Objective
We sought to evaluate an intrapartum nucleic acid amplification test (NAAT) for group B streptococcus (GBS).
Study Design
This was a prospective cohort study of 559 women comparing intrapartum GBS culture with antepartum culture and intrapartum NAAT.
Results
GBS prevalence was 19.5% by antepartum culture and 23.8% by intrapartum culture. Compared with intrapartum culture, antepartum culture had 69.2% sensitivity (60.6-76.9%) and 96.0% specificity (93.7-97.7%). The NAAT demonstrated sensitivity of 90.8% (84.6-95.2%), specificity of 97.6% (95.6-98.8%), and predictive values >92%. The incidence of discordant cultures was 10.4%. Of the women with negative antepartum and positive intrapartum cultures, only 1 (2.4%) received intrapartum antibiotics. Compared with white women, black ( P = .02) and Hispanic ( P = .02) women were more likely to have discordant cultures.
Conclusion
This intrapartum NAAT has excellent characteristics. It may be superior to antepartum culture for detecting intrapartum GBS–allowing more accurate management of laboring mothers and reducing neonatal GBS sepsis.
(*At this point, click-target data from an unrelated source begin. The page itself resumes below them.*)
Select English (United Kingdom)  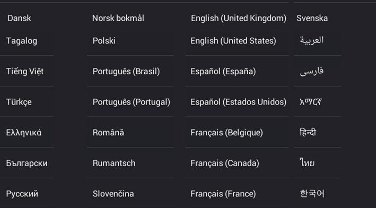coord(239,18)
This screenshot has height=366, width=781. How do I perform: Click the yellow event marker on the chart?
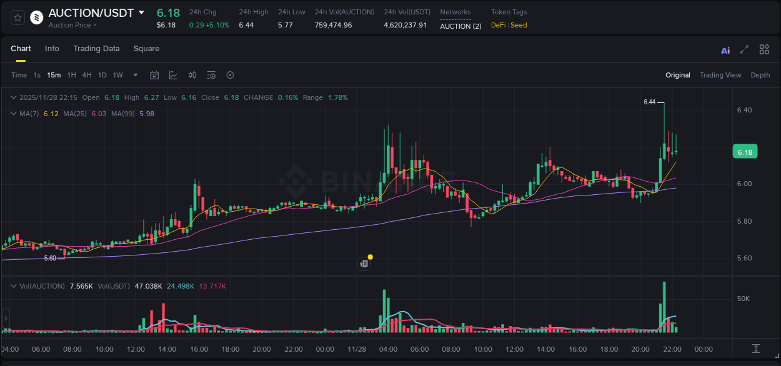coord(370,257)
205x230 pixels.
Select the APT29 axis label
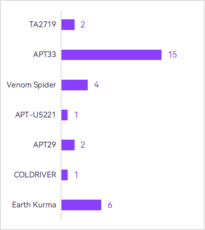pos(45,145)
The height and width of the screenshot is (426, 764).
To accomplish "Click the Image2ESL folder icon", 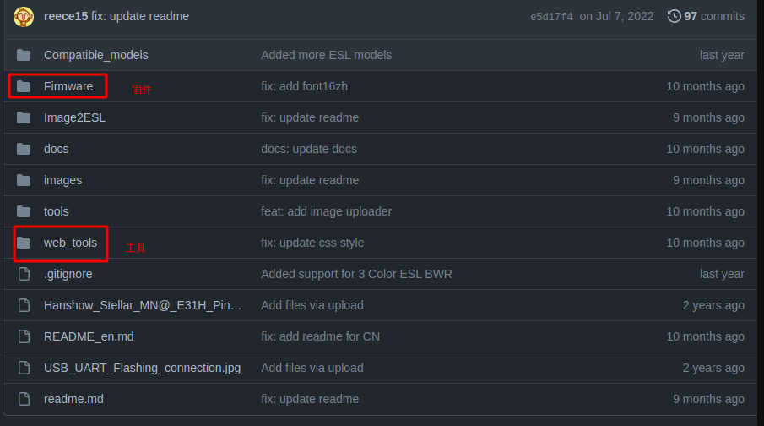I will click(x=24, y=117).
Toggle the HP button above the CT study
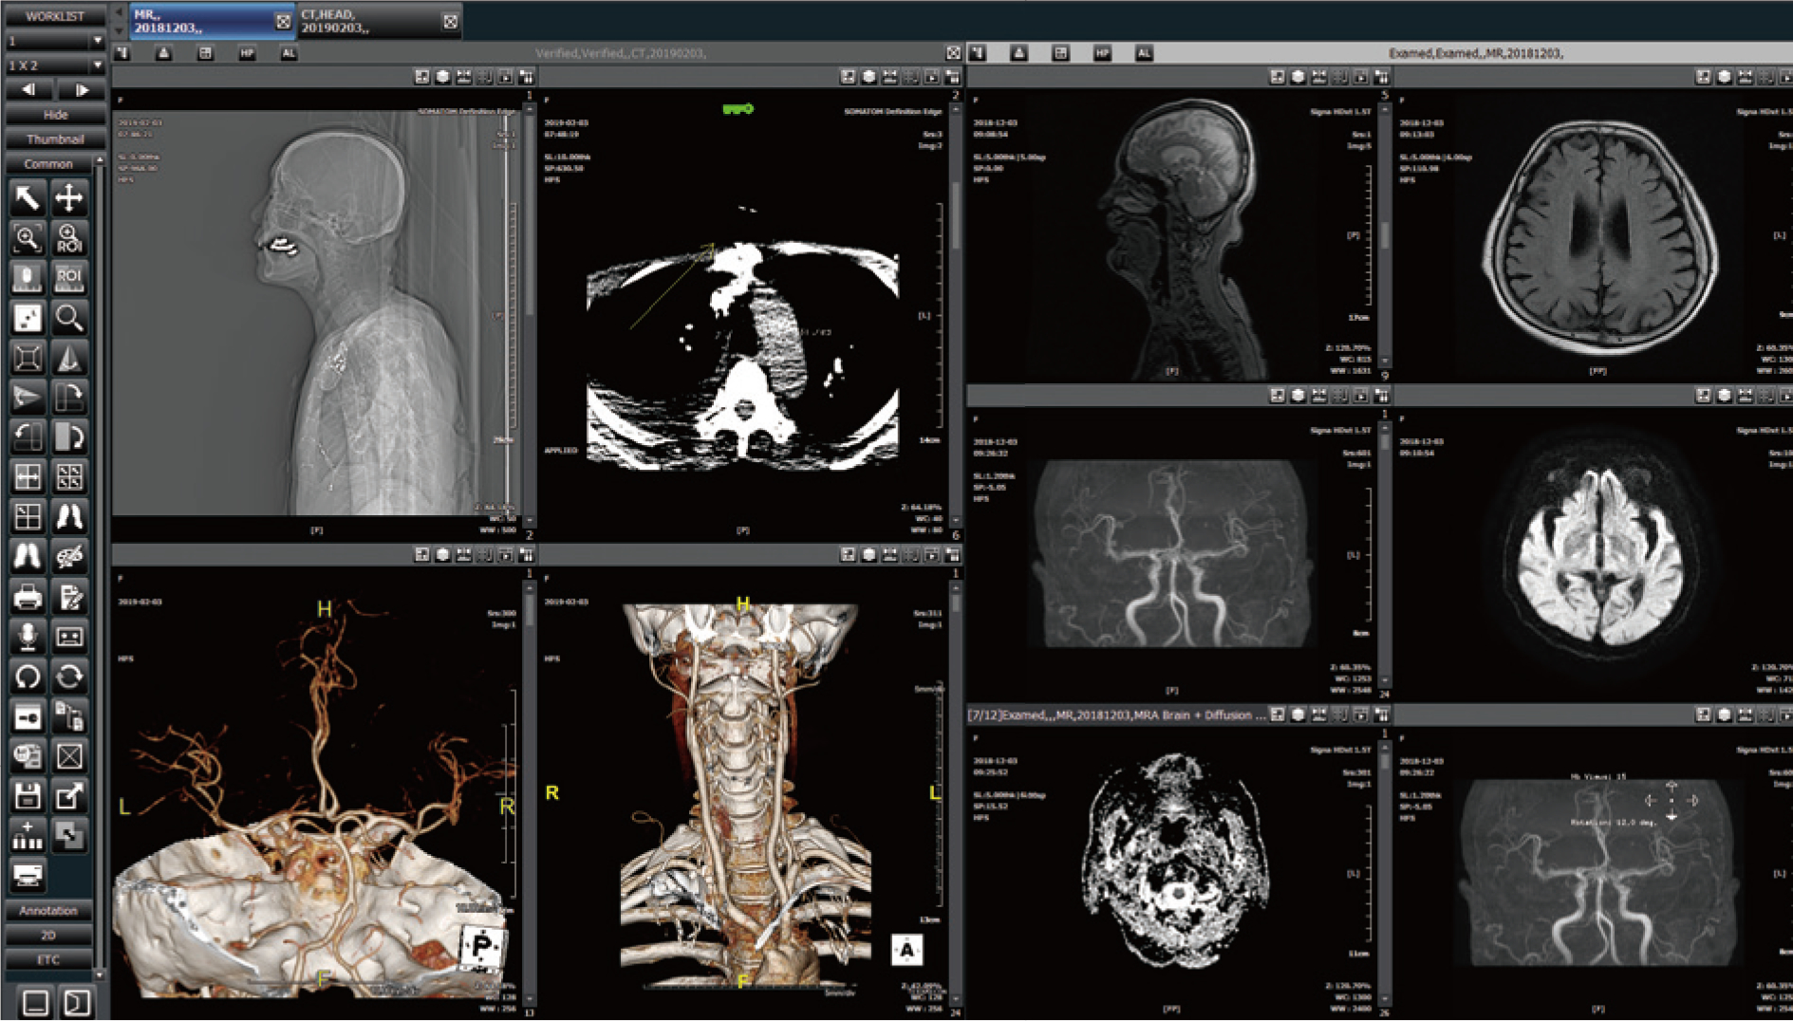The image size is (1793, 1021). click(247, 53)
Although universal screening and intrapartum antibiotic prophylaxis have substantially decreased the incidence of group B streptococcus (GBS) disease in neonates, GBS remains a leading cause of neonatal morbidity and mortality in the United States. Administration of intrapartum antibiotics is based on maternal GBS colonization status as determined by culture-based screening performed at 35-37 weeks of gestation. The Centers for Disease Control and Prevention (CDC) recommends universal screening of pregnant women and specifies a culture procedure requiring incubation for up to 48 hours, which precludes intrapartum screening. The CDC guidelines indicate that a negative screening test becomes invalid after 5 weeks.
For Editors’ Commentary, see Table of Contents
GBS colonizes the gastrointestinal or genitourinary tracts in 15-35% of pregnant and nonpregnant women. Colonization can be chronic, transient, or intermittent. Therefore, the timing of GBS screening is important, and it is recommended that obstetricians screen women in the late third trimester to improve the likelihood that the antepartum culture reflects the true intrapartum colonization status. However, studies demonstrate that antepartum culture has sensitivity as low as 50% and positive predictive value <60%, as well as less than ideal specificity.
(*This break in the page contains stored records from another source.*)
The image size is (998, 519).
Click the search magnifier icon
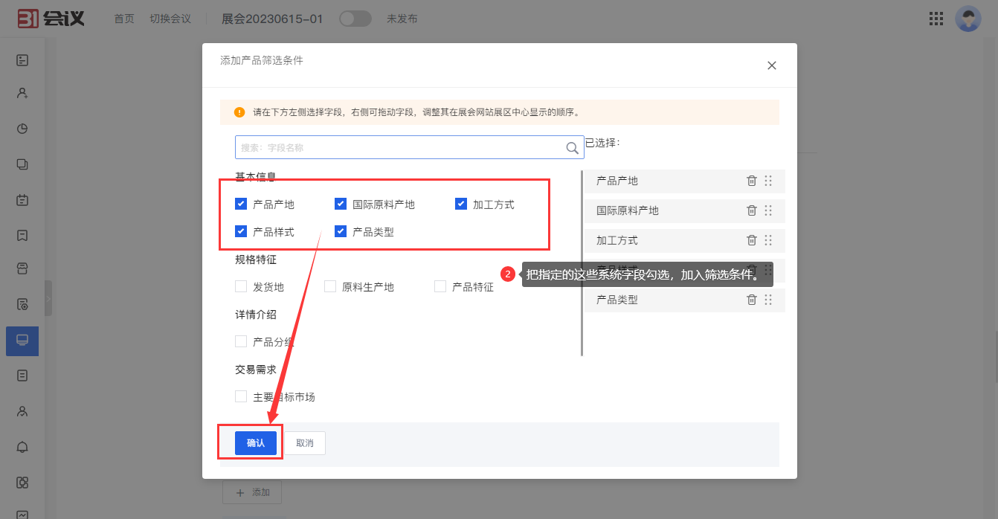tap(572, 148)
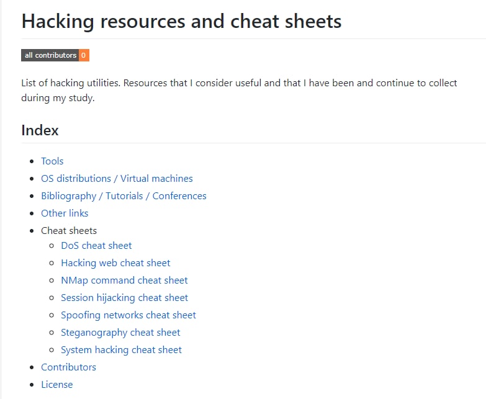The height and width of the screenshot is (399, 486).
Task: Click the orange contributor count on badge
Action: coord(84,55)
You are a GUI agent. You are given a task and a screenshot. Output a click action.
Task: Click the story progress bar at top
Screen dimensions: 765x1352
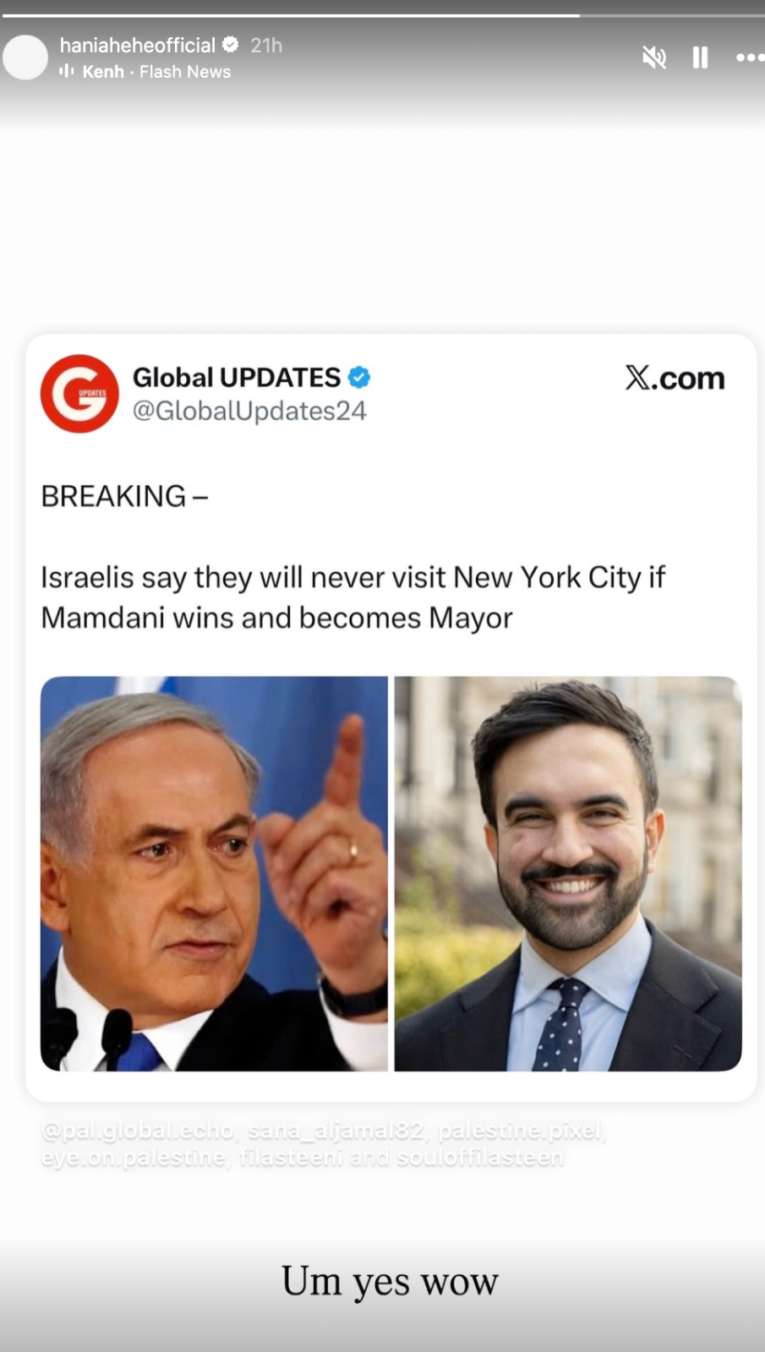click(382, 15)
Despite compliance with universal screening, the majority (52.5-82.3%) of neonates developing GBS sepsis were born to women who screened negative in the late third trimester and thus did not receive antibiotic prophylaxis. This suggests that either the culture is insufficiently sensitive or the woman’s colonization status changes between screening and delivery.
Prior studies of rapid nucleic acid amplification tests (NAAT) for intrapartum detection of GBS suggest that intrapartum screening may more accurately reflect intrapartum GBS colonization. Accurate intrapartum testing could allow for more appropriate clinical management of mothers and newborns, including properly targeted intrapartum antibiotic prophylaxis for laboring women and appropriate neonatal sepsis evaluations. Ultimately, a more accurate screening test may further decrease the incidence of GBS disease.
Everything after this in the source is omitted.